Теперь мне было отчетливо слышно, как сипит воздух в его разъеденных болезнью легких. Он сказал, обнажив свои длинные и очень белые зубы:
— Тебе следует это знать. Пятнадцать дней назад в Ага во время погрузки людей на пароход, отправляющийся во Францию, сорок четыре рабочих араба отказались уезжать…
Приступ кашля прервал его рассказ. Идир кашлял, прикрыв рот рукой. Вне себя от гнева я схватил его за руку.
— …отказались уезжать. Тогда Альмаро приказал запереть их в подвале. Это узкое помещение с одной-единственной дверью. Есть в нем маленькое окошко, но оно заколочено листом железа с пробитыми кое-где маленькими, с ноготь, дырочками. Их там оставили… Сорок четыре человека…
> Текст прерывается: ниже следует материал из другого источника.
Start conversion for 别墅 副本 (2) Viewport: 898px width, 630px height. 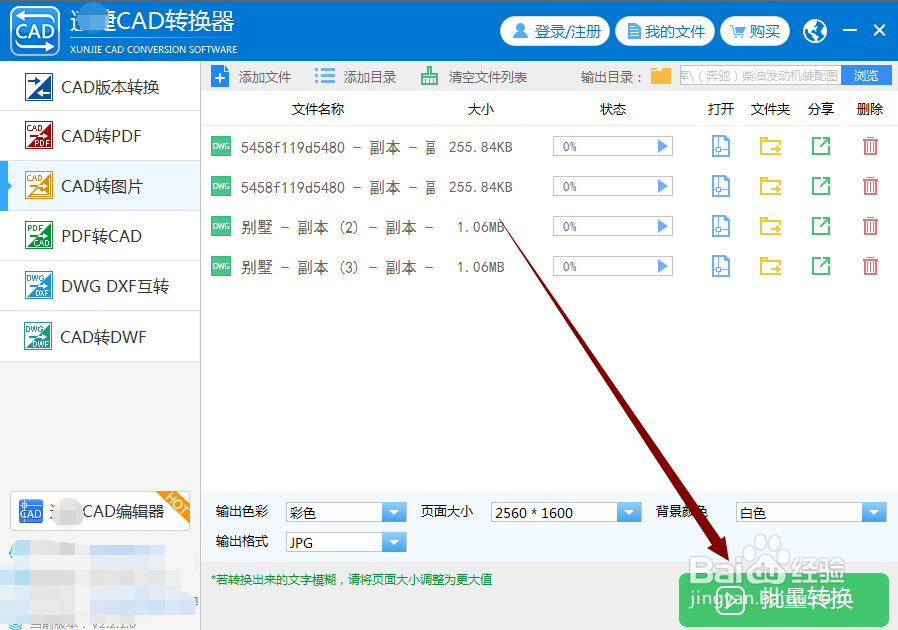pos(662,226)
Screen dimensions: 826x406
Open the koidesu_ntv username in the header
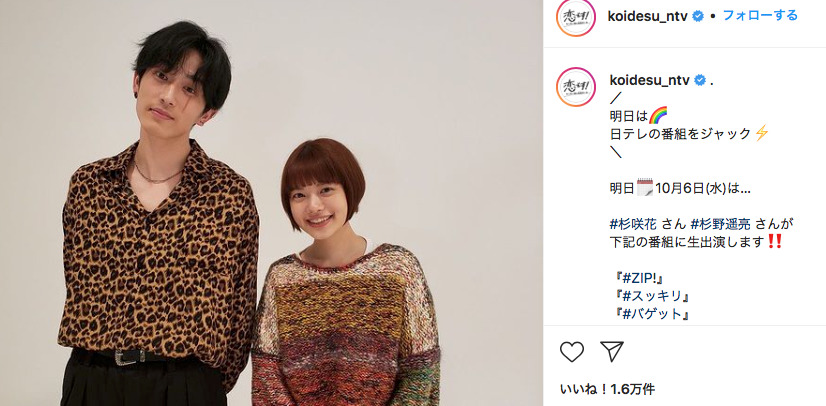(648, 16)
Он снова закашлялся. Должно быть, я слишком сильно сжал его руку, потому что он отодвинул меня локтем.
— А дальше?
— …Воздуха не хватало. Все они задыхались — ведь подвал такой тесный, что негде было даже сесть. Они кричали как сумасшедшие. Они задыхались… Они, дрались, калечили друг друга, чтобы только глотнуть свежего воздуха, чтобы присосаться ртом к дыркам, пробитым в окошке, или к щелям, видневшимся кое-где в двери. На другой день…
Его черные зрачки завораживали. Голос расплавленным потоком проникал в меня. Он наклонился с прилавка, схватил меня за плечо. Пальцы его впились в меня с нечеловеческой силой.
— Двадцать пять умерли. Пять сошли с ума. Остальные… Почти у всех выколоты или вырваны глаза, разорваны рты, изодраны ногтями лица… Я видел одного из выживших. Он рассказал мне, что это была за ночь… Он мне…
— Ладно. Хватит.
Я убрал руку.
Вокруг нас дрожала тишина. Язычок пламени в лампе вдруг забился. Идир в упор посмотрел на меня своими глазами волка, приблизив ко мне пылающее, изборожденное морщинами лицо.
Все — и эта тишина и этот призрачный огонек лампы, от которого по стенам метались тени, — все напоминало о смерти. Может быть, Идир тоже думал о смерти, которая внезапно отметила своей рукой виллу на городских холмах и уже окутывает ее такой же вот зловещей тишиной…
На улице, от которой нас отделяли лишь створки двери, кто-то торопливо бежал по ступенькам. Чей-то голос произнес по-арабски:
— …Тебе надо было пойти другой пешкой, старый шакал, а в результате ты…
— И его за это, конечно, не арестовали, — вырвалось у меня.
Идир снова разогнул спину, опять закашлялся, и на этот раз так надолго, что на лице проступили серые круги.
— Нет. Он у себя дома.
Я горько улыбнулся, подумав, что Альмаро свободен, несмотря на совершенное им преступление. Идир вытер губы платком и тоже улыбнулся, и улыбка эта, обнажившая его блестящие зубы, была удивительно жестокой.